**TASK INSTRUCTIONS:** Gather every line in the records below that contains the word "perform", and copy each of those lines.

**DATA FOR THE TASK:**

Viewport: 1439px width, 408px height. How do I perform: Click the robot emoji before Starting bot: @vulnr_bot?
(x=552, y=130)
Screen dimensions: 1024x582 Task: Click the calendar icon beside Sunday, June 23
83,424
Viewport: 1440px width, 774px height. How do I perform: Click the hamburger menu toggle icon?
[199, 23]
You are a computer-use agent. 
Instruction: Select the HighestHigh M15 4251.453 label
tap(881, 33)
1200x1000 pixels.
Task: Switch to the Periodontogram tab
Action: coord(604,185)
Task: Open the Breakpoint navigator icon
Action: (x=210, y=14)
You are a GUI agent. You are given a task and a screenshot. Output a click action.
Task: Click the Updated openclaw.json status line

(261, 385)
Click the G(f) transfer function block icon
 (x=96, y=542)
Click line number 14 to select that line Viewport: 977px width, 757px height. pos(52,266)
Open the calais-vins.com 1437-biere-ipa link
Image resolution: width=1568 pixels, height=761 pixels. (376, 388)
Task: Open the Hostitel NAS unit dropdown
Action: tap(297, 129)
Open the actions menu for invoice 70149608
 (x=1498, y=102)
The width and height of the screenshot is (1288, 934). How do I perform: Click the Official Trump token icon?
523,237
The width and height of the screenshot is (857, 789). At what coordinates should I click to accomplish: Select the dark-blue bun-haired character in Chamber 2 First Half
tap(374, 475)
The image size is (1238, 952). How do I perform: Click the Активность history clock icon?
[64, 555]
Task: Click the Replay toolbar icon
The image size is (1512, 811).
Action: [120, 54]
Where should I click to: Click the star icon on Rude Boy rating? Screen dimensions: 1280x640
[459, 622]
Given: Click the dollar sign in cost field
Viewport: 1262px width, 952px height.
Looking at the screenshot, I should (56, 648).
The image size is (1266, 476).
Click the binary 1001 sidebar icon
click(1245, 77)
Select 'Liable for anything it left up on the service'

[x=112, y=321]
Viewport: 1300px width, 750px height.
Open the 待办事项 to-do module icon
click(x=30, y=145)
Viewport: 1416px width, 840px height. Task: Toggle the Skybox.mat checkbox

**SOLUTION TO THE EXERCISE:**
Viewport: 1439px width, 408px height. How do I perform: Click the robot emoji before Starting bot: @vulnr_bot?
Viewport: 1440px width, 774px height. How do I perform: Click the hamburger menu toggle icon?
The width and height of the screenshot is (1288, 934). How do I perform: Click the Official Trump token icon?
The image size is (1238, 952). How do I perform: Click the Активность history clock icon?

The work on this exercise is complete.